Gati revolutionizes edge AI deployment by accepting ONNX (Open Neural Network Exchange) deep-learning models as input and automatically re-configuring them to benefit from FPGA acceleration. Gati handles the complex process of translating neural network operations into optimized FPGA configurations so you can focus on your applications, rather than on hardware-implementation details, while still enjoying 25 frames per second on complex object detection models, realtime performance monitoring, and dynamic resource allocation.

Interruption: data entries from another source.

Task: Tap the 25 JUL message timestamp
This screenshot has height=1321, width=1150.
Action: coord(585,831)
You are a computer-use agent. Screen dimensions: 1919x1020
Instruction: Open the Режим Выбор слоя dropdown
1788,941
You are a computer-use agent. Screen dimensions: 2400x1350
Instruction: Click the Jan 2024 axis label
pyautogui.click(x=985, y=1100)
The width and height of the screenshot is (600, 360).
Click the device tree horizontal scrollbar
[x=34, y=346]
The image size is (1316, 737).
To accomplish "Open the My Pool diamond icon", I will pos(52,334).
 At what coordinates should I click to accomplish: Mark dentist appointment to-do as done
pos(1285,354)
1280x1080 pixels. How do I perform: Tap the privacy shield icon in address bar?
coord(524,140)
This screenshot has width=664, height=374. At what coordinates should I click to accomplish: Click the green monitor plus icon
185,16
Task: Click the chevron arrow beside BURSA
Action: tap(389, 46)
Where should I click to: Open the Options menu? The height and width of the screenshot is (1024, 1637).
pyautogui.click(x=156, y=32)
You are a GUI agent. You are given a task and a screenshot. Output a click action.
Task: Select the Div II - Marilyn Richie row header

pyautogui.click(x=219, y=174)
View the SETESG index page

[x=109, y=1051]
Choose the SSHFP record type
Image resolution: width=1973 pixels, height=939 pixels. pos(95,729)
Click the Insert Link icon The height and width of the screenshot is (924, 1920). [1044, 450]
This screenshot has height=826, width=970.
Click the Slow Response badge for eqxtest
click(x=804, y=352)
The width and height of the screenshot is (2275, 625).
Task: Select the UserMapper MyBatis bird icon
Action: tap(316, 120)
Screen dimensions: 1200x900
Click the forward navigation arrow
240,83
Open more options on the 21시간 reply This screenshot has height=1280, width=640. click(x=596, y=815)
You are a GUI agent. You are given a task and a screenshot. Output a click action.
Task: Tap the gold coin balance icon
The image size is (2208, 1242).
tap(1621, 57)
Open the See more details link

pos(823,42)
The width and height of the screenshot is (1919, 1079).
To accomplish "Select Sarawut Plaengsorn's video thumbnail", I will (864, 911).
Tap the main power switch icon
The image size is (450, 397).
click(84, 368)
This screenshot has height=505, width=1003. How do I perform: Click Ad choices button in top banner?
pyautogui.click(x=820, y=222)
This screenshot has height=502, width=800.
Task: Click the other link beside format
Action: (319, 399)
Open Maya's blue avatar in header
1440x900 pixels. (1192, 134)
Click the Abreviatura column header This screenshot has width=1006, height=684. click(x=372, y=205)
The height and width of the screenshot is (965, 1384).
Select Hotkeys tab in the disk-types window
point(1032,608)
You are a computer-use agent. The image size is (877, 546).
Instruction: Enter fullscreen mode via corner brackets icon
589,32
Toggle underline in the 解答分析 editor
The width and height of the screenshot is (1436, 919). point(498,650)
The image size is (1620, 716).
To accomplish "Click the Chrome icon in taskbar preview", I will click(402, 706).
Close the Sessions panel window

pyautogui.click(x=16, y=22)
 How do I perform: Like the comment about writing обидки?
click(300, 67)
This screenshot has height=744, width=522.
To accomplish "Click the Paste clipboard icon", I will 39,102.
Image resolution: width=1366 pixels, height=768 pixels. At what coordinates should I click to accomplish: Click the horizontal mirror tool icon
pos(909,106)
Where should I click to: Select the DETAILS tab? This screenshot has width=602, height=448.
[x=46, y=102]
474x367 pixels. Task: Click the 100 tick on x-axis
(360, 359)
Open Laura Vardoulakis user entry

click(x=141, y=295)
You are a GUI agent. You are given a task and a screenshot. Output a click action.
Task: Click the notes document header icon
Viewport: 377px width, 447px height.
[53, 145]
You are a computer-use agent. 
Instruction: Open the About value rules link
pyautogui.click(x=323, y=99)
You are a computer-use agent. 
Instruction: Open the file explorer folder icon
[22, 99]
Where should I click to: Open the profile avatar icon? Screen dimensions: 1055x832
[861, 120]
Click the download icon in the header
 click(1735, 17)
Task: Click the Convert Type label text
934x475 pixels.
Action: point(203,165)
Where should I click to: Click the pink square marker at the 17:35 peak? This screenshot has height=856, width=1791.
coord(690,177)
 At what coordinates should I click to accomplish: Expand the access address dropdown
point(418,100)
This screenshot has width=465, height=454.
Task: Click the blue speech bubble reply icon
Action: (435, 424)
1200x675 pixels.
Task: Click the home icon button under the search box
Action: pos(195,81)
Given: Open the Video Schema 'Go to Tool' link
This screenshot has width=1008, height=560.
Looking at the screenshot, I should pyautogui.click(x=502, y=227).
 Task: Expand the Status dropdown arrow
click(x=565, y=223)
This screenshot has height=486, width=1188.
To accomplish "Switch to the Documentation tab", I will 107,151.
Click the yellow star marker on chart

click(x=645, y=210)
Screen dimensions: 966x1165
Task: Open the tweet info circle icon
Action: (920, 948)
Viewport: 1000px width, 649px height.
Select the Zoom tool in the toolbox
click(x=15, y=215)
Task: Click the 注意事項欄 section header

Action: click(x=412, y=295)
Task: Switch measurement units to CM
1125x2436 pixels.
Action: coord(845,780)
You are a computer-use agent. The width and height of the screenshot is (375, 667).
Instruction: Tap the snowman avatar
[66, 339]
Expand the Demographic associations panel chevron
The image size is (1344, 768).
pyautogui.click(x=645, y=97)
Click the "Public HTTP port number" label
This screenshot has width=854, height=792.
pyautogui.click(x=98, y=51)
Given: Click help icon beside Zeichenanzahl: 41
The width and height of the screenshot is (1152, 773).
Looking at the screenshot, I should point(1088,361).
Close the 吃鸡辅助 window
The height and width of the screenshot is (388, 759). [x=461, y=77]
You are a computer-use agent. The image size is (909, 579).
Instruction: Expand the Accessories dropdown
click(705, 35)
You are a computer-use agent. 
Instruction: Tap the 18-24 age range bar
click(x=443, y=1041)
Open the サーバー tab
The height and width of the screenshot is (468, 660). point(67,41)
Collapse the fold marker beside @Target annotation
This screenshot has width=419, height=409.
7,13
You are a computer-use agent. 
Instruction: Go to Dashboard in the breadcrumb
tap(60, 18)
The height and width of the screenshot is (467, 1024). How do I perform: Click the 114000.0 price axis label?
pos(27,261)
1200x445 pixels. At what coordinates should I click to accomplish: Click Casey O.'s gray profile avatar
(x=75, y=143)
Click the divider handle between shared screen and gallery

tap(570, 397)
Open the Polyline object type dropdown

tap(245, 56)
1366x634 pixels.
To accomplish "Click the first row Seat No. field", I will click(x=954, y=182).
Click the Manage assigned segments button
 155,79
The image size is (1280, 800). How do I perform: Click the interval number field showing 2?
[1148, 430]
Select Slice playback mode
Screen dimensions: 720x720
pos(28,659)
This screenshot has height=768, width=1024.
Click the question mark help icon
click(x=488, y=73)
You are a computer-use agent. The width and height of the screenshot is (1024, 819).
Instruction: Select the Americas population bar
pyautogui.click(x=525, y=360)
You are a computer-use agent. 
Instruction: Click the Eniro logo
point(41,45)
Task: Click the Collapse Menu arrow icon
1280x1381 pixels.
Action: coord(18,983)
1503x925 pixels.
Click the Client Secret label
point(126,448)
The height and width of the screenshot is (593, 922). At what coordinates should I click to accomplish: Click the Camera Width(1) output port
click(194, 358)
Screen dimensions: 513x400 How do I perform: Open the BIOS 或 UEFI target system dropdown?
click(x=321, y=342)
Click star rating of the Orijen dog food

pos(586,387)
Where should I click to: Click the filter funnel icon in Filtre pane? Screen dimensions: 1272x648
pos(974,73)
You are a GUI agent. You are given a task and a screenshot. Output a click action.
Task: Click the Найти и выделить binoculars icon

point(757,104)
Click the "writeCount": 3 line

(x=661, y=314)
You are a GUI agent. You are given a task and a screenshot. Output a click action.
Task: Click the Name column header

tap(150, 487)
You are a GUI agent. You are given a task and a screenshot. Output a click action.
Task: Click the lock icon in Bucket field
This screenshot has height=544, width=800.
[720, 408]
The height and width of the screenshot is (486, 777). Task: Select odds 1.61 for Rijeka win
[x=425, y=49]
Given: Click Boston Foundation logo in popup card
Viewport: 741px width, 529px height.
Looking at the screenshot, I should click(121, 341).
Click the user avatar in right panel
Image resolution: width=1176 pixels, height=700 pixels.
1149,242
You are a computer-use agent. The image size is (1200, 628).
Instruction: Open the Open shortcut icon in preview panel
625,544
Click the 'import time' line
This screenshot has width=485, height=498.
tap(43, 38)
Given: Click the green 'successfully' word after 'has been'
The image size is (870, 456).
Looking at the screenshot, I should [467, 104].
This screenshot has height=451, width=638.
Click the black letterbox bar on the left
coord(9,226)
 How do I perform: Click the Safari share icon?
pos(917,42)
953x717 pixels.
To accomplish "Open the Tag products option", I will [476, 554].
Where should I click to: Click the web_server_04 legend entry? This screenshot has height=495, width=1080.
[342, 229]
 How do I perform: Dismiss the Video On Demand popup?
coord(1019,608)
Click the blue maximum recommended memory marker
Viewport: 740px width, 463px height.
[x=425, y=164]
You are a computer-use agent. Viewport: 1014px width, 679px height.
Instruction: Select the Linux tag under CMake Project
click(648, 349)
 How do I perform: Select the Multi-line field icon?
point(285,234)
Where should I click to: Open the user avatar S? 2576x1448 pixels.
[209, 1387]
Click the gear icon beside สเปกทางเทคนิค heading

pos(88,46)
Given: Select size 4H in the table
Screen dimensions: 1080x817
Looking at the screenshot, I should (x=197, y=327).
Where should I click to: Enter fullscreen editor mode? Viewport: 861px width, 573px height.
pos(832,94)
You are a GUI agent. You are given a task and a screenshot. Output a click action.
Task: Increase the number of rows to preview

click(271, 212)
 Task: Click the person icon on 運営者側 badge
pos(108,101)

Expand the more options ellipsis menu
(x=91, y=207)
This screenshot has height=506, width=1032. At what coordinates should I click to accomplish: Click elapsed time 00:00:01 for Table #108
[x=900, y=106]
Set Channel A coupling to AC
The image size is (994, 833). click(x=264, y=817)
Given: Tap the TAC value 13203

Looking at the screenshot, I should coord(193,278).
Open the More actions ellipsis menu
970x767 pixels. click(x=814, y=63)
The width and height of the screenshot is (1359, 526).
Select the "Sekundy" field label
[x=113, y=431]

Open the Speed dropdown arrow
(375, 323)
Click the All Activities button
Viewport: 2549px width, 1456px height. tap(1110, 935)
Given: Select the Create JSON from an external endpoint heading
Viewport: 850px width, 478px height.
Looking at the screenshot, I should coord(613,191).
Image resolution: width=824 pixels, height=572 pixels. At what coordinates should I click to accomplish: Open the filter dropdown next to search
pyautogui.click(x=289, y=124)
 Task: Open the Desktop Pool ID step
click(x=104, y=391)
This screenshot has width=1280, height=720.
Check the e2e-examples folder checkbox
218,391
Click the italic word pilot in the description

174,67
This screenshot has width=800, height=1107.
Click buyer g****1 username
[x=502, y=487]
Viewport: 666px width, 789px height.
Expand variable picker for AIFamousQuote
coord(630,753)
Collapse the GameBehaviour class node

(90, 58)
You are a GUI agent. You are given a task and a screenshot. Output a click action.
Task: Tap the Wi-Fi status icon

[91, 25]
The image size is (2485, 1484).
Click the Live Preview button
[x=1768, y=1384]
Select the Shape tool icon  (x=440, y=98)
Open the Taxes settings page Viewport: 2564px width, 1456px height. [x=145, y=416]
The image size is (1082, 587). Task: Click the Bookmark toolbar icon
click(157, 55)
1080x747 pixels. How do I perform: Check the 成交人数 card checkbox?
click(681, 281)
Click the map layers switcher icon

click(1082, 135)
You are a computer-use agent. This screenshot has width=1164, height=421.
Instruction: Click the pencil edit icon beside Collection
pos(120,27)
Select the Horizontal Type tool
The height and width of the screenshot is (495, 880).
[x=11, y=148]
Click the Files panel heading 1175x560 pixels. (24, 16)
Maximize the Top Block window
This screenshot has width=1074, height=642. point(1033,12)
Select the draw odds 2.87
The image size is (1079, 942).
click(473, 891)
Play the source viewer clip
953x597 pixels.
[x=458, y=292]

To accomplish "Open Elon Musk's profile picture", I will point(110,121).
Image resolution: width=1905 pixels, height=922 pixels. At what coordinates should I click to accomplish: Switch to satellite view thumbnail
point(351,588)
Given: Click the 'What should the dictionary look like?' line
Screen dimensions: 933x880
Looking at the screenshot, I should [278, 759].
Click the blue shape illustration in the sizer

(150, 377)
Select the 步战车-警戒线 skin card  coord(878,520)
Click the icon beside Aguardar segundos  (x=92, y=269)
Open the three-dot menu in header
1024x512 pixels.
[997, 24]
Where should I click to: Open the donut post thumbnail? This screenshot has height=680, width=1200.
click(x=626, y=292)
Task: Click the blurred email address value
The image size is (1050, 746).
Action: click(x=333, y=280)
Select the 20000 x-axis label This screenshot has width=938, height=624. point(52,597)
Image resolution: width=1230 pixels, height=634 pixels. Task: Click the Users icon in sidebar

Specific Features include:

Direct ONNX model import capability for popular frameworks like PyTorch and TensorFlow
Hardware-accelerated neural-networks for edge deployment
Optimizations for common object-detection architectures (YOLO, SSD, Faster R-CNN)
Sophisticated FPGA-based CNN processing with dynamic resource allocation
Intelligent realtime inference optimization with adaptive scheduling and minimal latency thanks to FPGA acceleration blocks
Intelligent workload distribution provides efficient memory management and data-flow optimization between CPU and FPGA
Sophisticated parallel task execution with automated load balancing

Periplex - Seamless Peripheral-Support Framework

Suppose you need to connect 40 UART devices to your system. The traditional approach would have you drowning in bridge ICs, soldering for hours, and still wondering if it was all going to work out. Or say you’re looking to combine 10 UART interfaces with 10 SPI interfaces. Conventional wisdom says you’re looking at months of hardware setup, complicated driver development, and a resulting system that might be temperamental at best. That’s where Periplex comes in. This easy-to-use software, which comes with Vaaman, transforms complex challenges like those described above into a simple, five-minute setup process. No additional hardware required!

Implementing this functionality with separate hardware components and chips would require significant time, cost, and complexity. Instead, our system offers:

Seamless protocol switching without any system interruption
Versatile peripheral setup that handles multiple interfaces simultaneously
Comprehensive protocol support for UART, I²C, GPIO, PWM, and SPI with precise timing control
Full support for industrial protocols like WS2812, CAN, and 1-WIRE with live monitoring
Clean, user-friendly interface with realtime data visualization

Firmware Is in the Air

Vaaman supports wireless configuration. This groundbreaking functionality eliminates the need for physical connections so you can program and reconfigure Vaaman from anywhere on your network, which greatly streamlines both the development process and maintenance of deployed systems.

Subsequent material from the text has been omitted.